Robert Rauschenberg

Cet article est extrait de l'ouvrage Larousse « Dictionnaire de la peinture ».

Peintre américain (Port Arthur, Texas, 1925 – Captiva Island, Floride, 2008)).

Il étudia (1946-47) au Kansas City Art Institute (Missouri) et, avec Josef Albers, au Black Mountain College, en Caroline du Nord (1948-49), où il connut le compositeur John Cage. Sa première exposition particulière se tint à la gal. Betty Parsons de New York en 1951 ; il passa ensuite deux ans à voyager en Italie et en Afrique du Nord. Dès son retour à New York, les collages l'occupèrent de plus en plus ; Rauschenberg comprit en effet que de cette technique naissaient des associations significatives et une iconographie simultanée d'une étonnante richesse. Dans ses œuvres de 1953 à 1955, il utilisa les matériaux les plus divers, tels que corde, oiseaux empaillés, papier mural. Ces travaux, mélanges d'images peintes, aboutissaient à des objets qu'on appela " combine paintings ", et le titre de l'un d'entre eux, Rebus (1955), suggérait bien la manière métaphorique selon laquelle on devait les lire. Issu de l'Expressionnisme abstrait américain, le style pictural de Rauschenberg, par l'introduction délibérée d'éléments hétérogènes, attaquait en profondeur le concept traditionnel de " peinture abstraite " (Peinture rouge, 1953, New York, Guggenheim Museum). À maints égards, sa conception révolutionnaire, comparable aux théories musicales de John Cage et qui anticipe sur l'une des principales doctrines de Marshall McLuhan, rappela la " simultanéité " telle qu'elle fut formulée à Paris au début du xxe s. par Delaunay, Apollinaire, Barzun, les futuristes italiens.

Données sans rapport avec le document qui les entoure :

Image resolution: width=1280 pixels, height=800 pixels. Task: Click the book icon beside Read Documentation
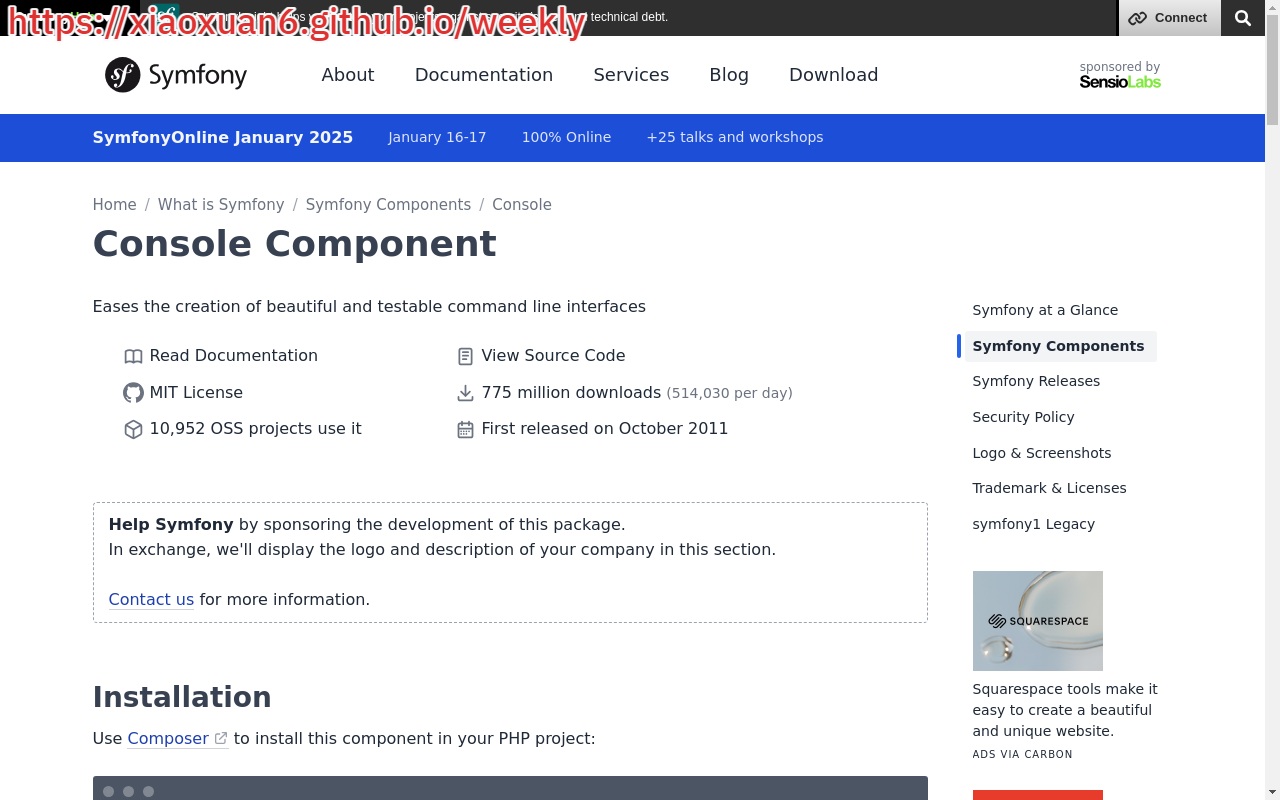pos(133,357)
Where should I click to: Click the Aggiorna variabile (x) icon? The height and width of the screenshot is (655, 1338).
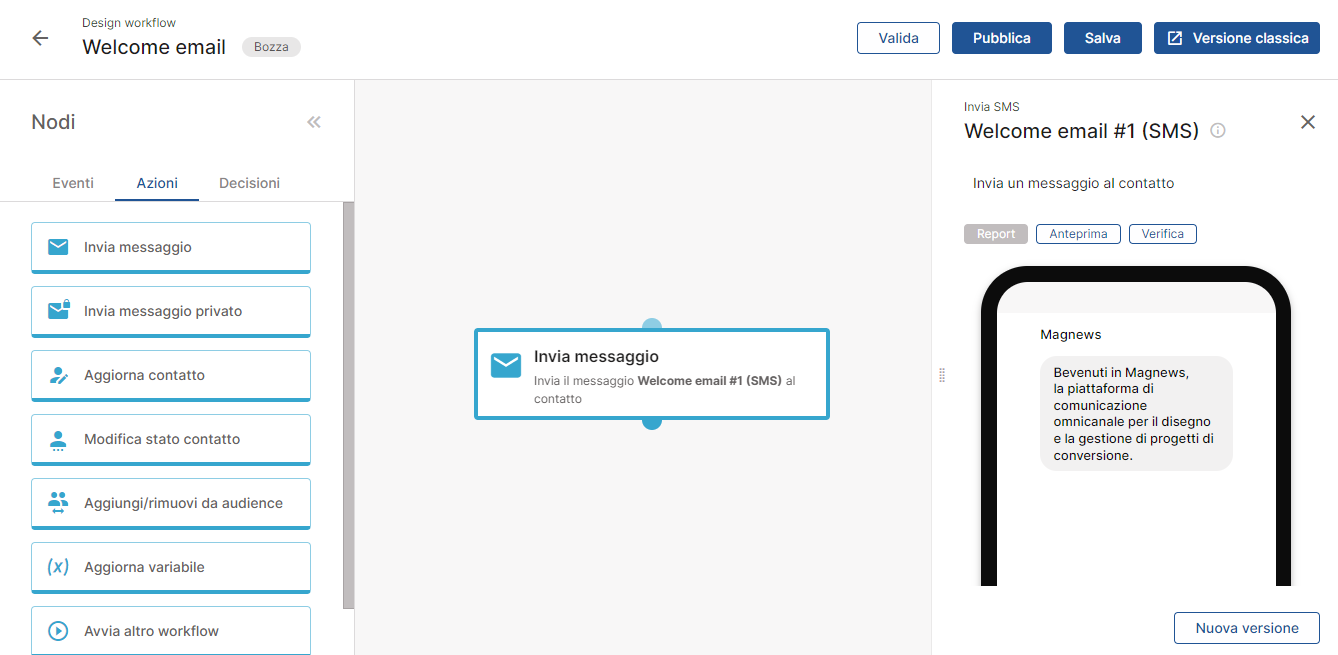(59, 567)
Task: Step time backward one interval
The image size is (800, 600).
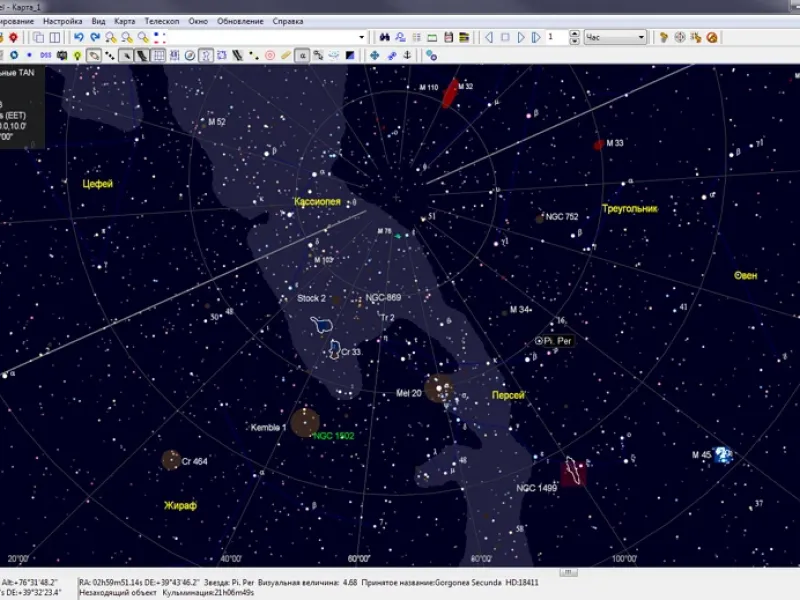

Les " combine paintings " se transformèrent sensiblement après 1960. L'artiste utilisa alors beaucoup l'impression sérigraphique pour fixer sur la toile des images issues de l'actualité américaine, comme le président Kennedy (Retroactive I, 1964, Hartford, Wadsworth Atheneum) ou le parachutiste, qui revient souvent au moment où la guerre du Viêt-nam se durcit (Creek, 1964), ainsi que des reproductions de tableaux célèbres : la Vénus au miroir de Velázquez (Bicycle, 1963), la Toilette de Vénus de Rubens (Tracer, 1964). Les énergiques rehauts de peinture sur ces images et le processus plus ou moins affirmé de leur apparition sur la toile donnent une impression de tohu-bohu à la fois ordonné et hagard, à l'égal de la vie. " La peinture est en relation à la fois avec l'art et avec la vie ", a dit Rauschenberg, qui ajoute : " J'essaie de situer mon travail dans la brèche qui existe entre les deux. " Il s'est orienté ensuite vers des recherches plus abstraites, notamment avec les Revolvers (1967), grandes plaques circulaires de Plexiglas recouvertes d'impressions et peintes, dont le mouvement accentue l'idée de la simultanéité des perceptions. À partir de 1973, ses constructions d'objets (Early Egyptian Series) sont proches de l'Art pauvre européen. Il travaillera ensuite sur le précaire et le fragile (impressions d'images sur de fines toiles transparentes puis toiles sans images tendues sur des mâts de bois : séries " Jammer ", 1976). Il est revenu depuis à des œuvres où différentes techniques sont combinées et qui constituent une sorte d'encyclopédie de ses thèmes iconographiques (séries des " Spreads " et des " Scales "), sans abandonner toutefois les assemblages d'objets dans l'espace (série " Kabal American Zephyr " commencée en 1981). Il a mis en œuvre depuis 1985 le programme d'expositions du Rauschenberg Overseas Cultural Interchange. Il s'agit d'une exposition de ses travaux des 20 dernières années qui circule depuis cette date dans 22 pays et où, à chaque étape, l'artiste traduit l'identité culturelle du pays dans une nouvelle œuvre réalisée sur place. Cette exposition évolutive termina son périple en 1989 à la N. G. de Washington.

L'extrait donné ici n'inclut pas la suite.